- **ACTION ITEM**
After finding the line that contains "Given: Click the Google logo icon" in the material below, print that line and all subsequent lines exactly, up to and including the last.

====================

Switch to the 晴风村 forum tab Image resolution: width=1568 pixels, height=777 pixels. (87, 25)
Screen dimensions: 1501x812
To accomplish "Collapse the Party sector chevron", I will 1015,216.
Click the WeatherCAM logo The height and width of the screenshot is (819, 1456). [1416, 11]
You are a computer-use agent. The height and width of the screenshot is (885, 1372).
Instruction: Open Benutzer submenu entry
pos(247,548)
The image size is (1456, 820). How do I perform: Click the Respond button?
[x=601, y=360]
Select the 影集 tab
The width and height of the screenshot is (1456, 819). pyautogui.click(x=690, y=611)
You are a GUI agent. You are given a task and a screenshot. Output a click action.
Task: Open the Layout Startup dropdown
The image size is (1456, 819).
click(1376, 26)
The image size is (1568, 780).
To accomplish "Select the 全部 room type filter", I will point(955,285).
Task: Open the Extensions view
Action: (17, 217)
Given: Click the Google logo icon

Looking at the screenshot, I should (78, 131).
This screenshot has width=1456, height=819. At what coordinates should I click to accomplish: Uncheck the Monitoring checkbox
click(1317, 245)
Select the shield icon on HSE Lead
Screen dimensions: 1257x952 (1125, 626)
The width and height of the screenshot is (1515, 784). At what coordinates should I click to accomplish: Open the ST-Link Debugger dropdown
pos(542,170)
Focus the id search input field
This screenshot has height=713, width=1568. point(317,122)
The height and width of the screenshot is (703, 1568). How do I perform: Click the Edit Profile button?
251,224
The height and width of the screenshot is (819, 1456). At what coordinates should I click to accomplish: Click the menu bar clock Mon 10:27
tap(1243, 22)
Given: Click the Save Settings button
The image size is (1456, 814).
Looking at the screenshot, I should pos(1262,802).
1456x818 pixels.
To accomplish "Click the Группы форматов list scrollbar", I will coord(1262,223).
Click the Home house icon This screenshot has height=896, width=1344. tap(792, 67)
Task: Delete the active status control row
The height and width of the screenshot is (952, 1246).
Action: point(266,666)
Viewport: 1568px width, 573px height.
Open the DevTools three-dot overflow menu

====================

- **ANSWER TO THIS EXERCISE**
Given: Click the Google logo icon

Looking at the screenshot, I should (78, 131).
This screenshot has width=1456, height=819. At what coordinates should I click to accomplish: Uncheck the Monitoring checkbox
click(1317, 245)
Select the shield icon on HSE Lead
Screen dimensions: 1257x952 (1125, 626)
The width and height of the screenshot is (1515, 784). At what coordinates should I click to accomplish: Open the ST-Link Debugger dropdown
pos(542,170)
Focus the id search input field
This screenshot has height=713, width=1568. point(317,122)
The height and width of the screenshot is (703, 1568). How do I perform: Click the Edit Profile button?
251,224
The height and width of the screenshot is (819, 1456). At what coordinates should I click to accomplish: Click the menu bar clock Mon 10:27
tap(1243, 22)
Given: Click the Save Settings button
The image size is (1456, 814).
Looking at the screenshot, I should pos(1262,802).
1456x818 pixels.
To accomplish "Click the Группы форматов list scrollbar", I will coord(1262,223).
Click the Home house icon This screenshot has height=896, width=1344. tap(792, 67)
Task: Delete the active status control row
The height and width of the screenshot is (952, 1246).
Action: point(266,666)
Viewport: 1568px width, 573px height.
Open the DevTools three-dot overflow menu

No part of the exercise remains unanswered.